Sustained by Faith — and Friends
Cross knew the leap meant walking by faith. He also knew he couldn’t do it without his people.
“My personal community, like my inner circle, my loved ones, my closest family and friends — I wouldn’t have even made it to the point where I could come up with this whole streaming endeavor, if not for them,” he says.
That community showed up in tangible ways. “For my birthday at the beginning of the summer, my close friend group poured money together and just gave me a big stack of cash at my birthday dinner just to say, here we support your dream,” he recalls. “They made like a fake check, like a big check. ‘We believe in you, we believe in the dream.’ Those are the kind of people that I have.”
That faith proved critical when unexpected challenges came. Contracts tied to federal funding collapsed just as he resigned, stripping away the financial cushion he thought he had. But Cross says he’s been carried by something bigger.
“I learned in a lot of ways, I say like miracles are real,” he reflects. “Because it hasn’t been easy. I’m truly out here walking on just sheer faith. I haven’t lost anything since I left that job. I still have my place, I still have my car, I still have everything I need. It could very easily go the other way.”

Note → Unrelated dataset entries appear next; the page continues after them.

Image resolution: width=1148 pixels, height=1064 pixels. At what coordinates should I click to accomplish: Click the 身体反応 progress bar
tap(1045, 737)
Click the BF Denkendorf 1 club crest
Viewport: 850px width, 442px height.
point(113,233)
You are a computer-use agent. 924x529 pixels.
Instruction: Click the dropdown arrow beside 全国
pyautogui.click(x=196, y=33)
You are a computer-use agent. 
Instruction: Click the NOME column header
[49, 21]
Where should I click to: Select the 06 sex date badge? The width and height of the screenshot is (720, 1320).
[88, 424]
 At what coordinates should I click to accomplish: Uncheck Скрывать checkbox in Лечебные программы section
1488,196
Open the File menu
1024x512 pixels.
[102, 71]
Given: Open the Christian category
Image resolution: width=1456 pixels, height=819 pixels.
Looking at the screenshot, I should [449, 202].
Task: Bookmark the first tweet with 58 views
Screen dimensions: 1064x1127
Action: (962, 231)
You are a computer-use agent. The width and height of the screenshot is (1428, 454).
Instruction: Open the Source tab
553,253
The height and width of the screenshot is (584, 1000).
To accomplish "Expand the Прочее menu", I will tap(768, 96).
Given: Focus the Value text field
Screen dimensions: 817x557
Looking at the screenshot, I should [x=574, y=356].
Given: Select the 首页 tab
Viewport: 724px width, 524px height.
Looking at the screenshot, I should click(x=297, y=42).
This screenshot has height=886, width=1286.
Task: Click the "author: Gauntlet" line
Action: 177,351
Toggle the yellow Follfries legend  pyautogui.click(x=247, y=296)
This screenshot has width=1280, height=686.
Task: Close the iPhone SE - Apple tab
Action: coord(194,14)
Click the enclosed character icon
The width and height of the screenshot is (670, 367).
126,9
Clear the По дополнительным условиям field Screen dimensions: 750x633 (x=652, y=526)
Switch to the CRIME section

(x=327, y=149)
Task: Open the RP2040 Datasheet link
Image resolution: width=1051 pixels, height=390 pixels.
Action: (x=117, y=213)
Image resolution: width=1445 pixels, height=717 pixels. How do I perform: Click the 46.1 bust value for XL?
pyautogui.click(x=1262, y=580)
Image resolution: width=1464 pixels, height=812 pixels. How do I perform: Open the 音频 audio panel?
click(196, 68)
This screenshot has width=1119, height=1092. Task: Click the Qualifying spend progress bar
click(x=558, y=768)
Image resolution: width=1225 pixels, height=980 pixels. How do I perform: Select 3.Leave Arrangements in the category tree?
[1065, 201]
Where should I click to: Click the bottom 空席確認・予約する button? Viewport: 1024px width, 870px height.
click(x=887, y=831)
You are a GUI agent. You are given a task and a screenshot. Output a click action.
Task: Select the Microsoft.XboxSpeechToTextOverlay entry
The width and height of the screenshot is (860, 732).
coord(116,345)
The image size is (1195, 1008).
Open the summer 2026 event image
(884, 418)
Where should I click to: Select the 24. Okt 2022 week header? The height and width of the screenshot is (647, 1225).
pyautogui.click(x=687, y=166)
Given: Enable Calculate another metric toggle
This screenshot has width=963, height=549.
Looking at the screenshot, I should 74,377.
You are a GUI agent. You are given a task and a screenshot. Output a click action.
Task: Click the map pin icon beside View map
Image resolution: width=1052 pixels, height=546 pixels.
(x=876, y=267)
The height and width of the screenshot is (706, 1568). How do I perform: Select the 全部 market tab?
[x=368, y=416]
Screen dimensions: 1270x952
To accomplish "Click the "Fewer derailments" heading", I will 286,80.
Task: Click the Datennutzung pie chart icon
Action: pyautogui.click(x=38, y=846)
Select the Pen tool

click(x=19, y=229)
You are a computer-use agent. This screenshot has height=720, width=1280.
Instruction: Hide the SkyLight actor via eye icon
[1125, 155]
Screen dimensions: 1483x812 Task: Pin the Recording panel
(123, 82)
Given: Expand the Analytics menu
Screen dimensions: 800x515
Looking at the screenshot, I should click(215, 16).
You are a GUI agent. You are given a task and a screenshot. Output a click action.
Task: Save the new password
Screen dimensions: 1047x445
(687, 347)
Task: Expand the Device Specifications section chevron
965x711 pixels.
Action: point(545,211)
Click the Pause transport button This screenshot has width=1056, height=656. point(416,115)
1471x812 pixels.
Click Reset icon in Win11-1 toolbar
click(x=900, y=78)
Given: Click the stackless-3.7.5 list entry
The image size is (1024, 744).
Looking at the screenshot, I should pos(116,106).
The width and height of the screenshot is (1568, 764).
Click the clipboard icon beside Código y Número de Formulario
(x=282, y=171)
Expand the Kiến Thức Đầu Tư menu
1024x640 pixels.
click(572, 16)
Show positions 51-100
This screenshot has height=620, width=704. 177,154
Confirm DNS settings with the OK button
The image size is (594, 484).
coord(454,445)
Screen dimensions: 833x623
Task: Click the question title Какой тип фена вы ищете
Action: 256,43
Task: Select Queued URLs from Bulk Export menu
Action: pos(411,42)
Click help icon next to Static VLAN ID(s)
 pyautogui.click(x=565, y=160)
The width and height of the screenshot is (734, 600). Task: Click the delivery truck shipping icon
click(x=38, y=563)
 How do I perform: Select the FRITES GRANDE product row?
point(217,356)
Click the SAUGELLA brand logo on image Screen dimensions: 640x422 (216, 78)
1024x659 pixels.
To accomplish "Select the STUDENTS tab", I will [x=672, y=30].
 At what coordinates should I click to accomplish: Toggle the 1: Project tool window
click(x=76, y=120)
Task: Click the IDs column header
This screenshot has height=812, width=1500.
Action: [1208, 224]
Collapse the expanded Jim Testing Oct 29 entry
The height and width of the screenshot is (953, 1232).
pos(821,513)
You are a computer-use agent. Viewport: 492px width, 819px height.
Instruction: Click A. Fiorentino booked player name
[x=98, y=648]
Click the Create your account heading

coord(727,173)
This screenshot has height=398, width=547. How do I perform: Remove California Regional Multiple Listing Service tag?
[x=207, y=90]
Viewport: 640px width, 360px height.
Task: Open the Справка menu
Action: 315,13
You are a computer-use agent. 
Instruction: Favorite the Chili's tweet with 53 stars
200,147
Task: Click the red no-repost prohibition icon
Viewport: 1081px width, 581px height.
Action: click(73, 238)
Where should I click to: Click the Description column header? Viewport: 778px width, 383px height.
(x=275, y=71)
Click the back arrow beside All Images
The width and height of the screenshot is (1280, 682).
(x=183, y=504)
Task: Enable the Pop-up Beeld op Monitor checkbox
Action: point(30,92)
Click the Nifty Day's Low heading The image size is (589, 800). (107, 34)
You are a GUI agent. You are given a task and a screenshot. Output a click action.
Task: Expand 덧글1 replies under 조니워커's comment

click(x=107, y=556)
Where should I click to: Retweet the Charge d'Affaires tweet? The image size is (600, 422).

“I’m truly out here walking on just sheer faith.”
The Suite Takes Shape
It was in that space — equal parts uncertainty and possibility — that The Neo Soul Suite emerged.
Cross had been experimenting with TikTok livestreams when one themed session exploded with energy. “It went so wild that I’m like, this is what I should be doing every time,” he says. “I just pivoted. I got the domain, I got all the stuff, and on everything up that night. How you see it now is how it was.”
Now, every weekday from 8 a.m. to noon ET, his TikTok transforms into something like a digital lounge. Jill Scott, D’Angelo, and Lauryn Hill anchor the playlists. Viewers greet one another like neighbors. Every so often, Cross’s own falsetto and original songs slip into rotation — never forced, always organic.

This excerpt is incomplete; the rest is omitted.